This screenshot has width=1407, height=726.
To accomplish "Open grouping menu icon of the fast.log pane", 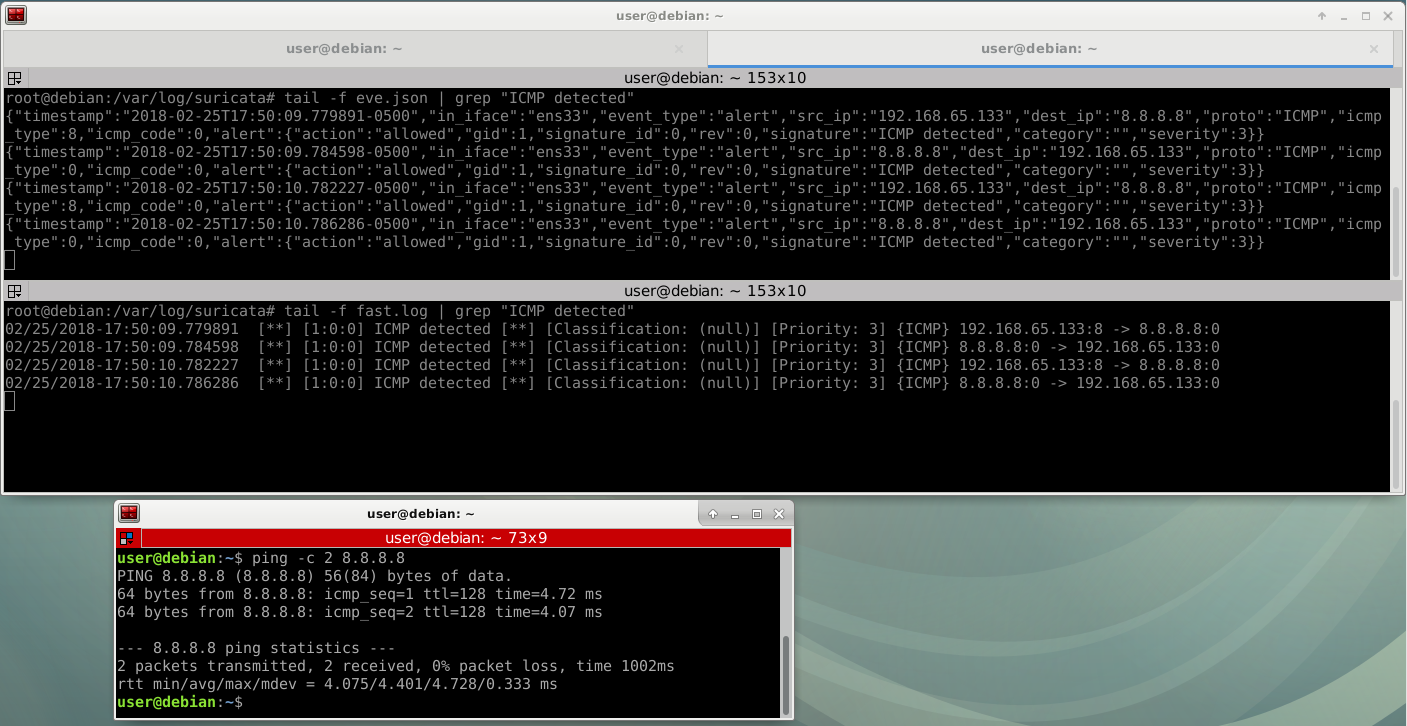I will point(15,291).
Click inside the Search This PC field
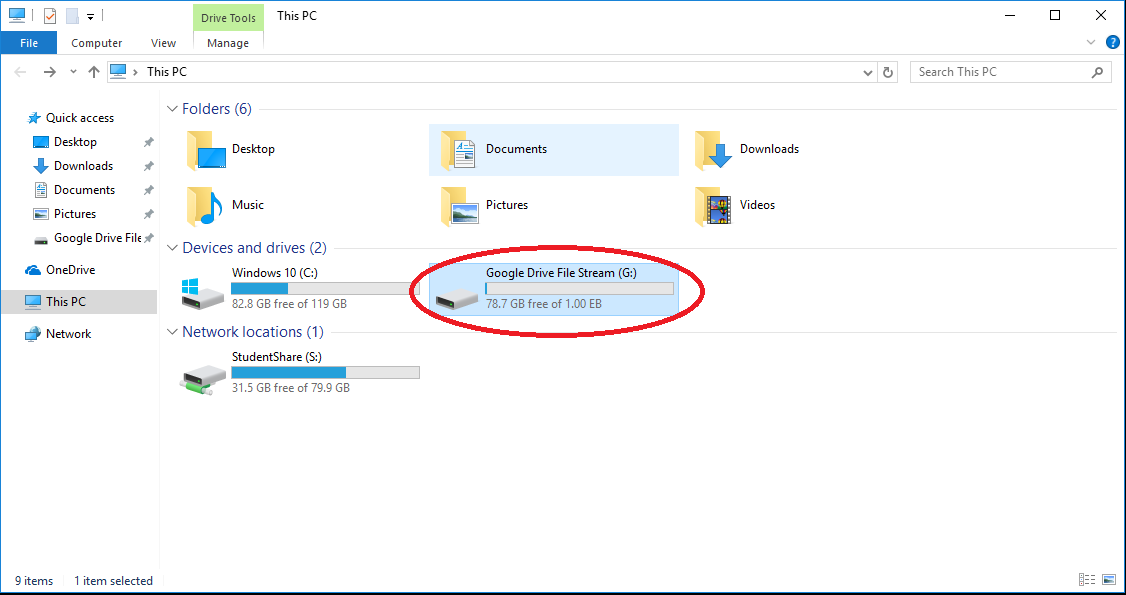This screenshot has width=1126, height=595. click(x=1000, y=71)
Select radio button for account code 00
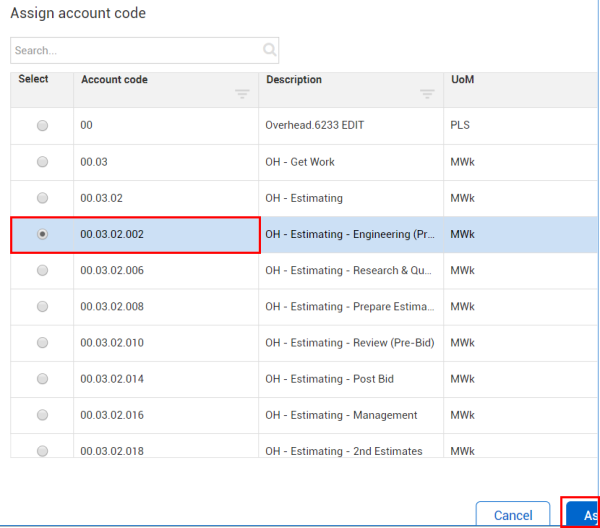The height and width of the screenshot is (528, 600). 42,126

________________________

_Exercise objective_
Could you give the rows again from the line with "Click inside the Search This PC field" up to and including the last line of the rows, replacing "radio button" with "checkbox" and leaving everything else unchanged? Leave the pictures out.

_Task result_
Click inside the Search This PC field
This screenshot has width=1126, height=595. click(x=1000, y=71)
Select checkbox for account code 00
The height and width of the screenshot is (528, 600). 42,126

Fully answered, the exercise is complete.